First, ‘resilience’—an infinite concept—is a much better framing for responding to or working within the constraints of cyber.
But there are caveats. Resilience does not inherently imply stability, but the embrace of opportunity and change. That does not come cheap.
Resilience—or better still, anti-fragility—is strengthened through practice and exposure. Over eight years of continual attack left Ukraine much better prepared to resist attacks associated with the Russian invasion.
Further, resilience is a state of being; by itself it is insufficient. In an infinite game, players are not defined by boundaries, which constrain, but by aspirations, their horizons.
So, second, establish a ‘just cause’, a vision of a future state that is so appealing that people are willing to make sacrifices to advance towards that vision.
Too often, in cyber, people are told what not to do—and the legal constraints and penalties that apply. That’s a finite approach. If government is to harness the good will, capacity, and capability of the community it needs to identify and support aspiration.
Such is the appeal of universal suffrage and the genius of the phrase ‘life, liberty, and the pursuit of happiness’; it also evident in the harnessing of the tech sector, community and hobbyists in Ukraine in support of independence.
Third, continual learning. An aspirational outlook also prepares for surprise as opposed to preparing against surprise. That argues for empathising education over training. Training is useful in that it helps build skills and habits, but it also presumes certainty and closure, whereas education, as Carse argues, is open to future possibility and discovery.

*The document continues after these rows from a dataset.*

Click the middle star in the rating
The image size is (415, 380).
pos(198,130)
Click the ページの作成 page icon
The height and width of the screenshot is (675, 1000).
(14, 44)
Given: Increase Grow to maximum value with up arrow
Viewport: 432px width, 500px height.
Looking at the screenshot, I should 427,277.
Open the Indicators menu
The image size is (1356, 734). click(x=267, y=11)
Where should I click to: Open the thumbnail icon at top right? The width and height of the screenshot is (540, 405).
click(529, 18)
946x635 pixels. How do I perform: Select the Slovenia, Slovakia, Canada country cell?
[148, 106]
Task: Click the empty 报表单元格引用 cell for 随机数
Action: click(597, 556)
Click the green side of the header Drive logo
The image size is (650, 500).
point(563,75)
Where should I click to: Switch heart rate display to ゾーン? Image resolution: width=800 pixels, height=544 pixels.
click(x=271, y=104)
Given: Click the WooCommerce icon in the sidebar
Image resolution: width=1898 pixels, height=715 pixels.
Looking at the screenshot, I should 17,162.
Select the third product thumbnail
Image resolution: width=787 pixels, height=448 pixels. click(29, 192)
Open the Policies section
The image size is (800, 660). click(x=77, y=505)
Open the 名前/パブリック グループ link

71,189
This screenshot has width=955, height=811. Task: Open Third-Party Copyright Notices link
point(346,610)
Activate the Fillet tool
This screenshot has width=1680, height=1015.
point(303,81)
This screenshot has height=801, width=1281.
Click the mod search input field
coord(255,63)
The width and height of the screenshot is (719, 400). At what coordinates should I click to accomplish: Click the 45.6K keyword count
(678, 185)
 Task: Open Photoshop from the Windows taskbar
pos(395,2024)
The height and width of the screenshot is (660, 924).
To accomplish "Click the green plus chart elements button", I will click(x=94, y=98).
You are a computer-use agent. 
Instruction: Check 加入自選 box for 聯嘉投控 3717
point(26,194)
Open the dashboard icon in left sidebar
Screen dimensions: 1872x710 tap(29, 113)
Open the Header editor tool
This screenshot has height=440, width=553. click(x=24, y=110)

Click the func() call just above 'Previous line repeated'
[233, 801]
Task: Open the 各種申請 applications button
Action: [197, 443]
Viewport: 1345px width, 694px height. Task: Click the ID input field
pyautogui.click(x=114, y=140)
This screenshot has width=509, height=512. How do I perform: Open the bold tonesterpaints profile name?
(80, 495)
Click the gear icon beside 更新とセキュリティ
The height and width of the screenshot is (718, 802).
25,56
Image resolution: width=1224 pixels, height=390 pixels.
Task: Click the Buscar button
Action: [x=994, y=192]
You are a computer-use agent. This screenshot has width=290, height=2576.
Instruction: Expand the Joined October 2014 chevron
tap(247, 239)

Learning needs to be applied in tight loops—as with Ukraine adapting and developing greater resilience under sustained attack—and sustained over lifetimes. The government needs to consider how to actively support lifelong learning—a one-off course or degree program is hardly likely to meet the human, economic, or technological needs of a continually shifting, complex cyber environment over decades.
Fourth, recompense. Failures will occur, people will be hurt. Especially in a democracy, government has a responsibility to enable people agency, and to provide restitution and a means of re-establishment.
Where control, exclusion and blame are favoured, risk is typically transferred to those least able to bear the cost of mitigation and consequence. Trust, innovation, and ability to adapt is undermined.
Recompense and enabling people to rebuild—financially where needed, more usefully through assistance and expertise—helps resilience and re-affirms a positive aspiration in engaging with cyber.
Conclusion
Structurally, cyber is ill-defined, amorphous, and changeable. Framing it as a wicked problem helps, but it is by nature an infinite game, one in which rules and boundaries continually change. Responding in finite terms is assured of failure. Shifting from a finite to an infinite mindset on cyber will not be easy, especially when decision-making frameworks are entrenched in finite mindsets. Emphasising resilience, developing a just cause, backing that up through continual learning and ensuring recompense help underpin an infinite approach.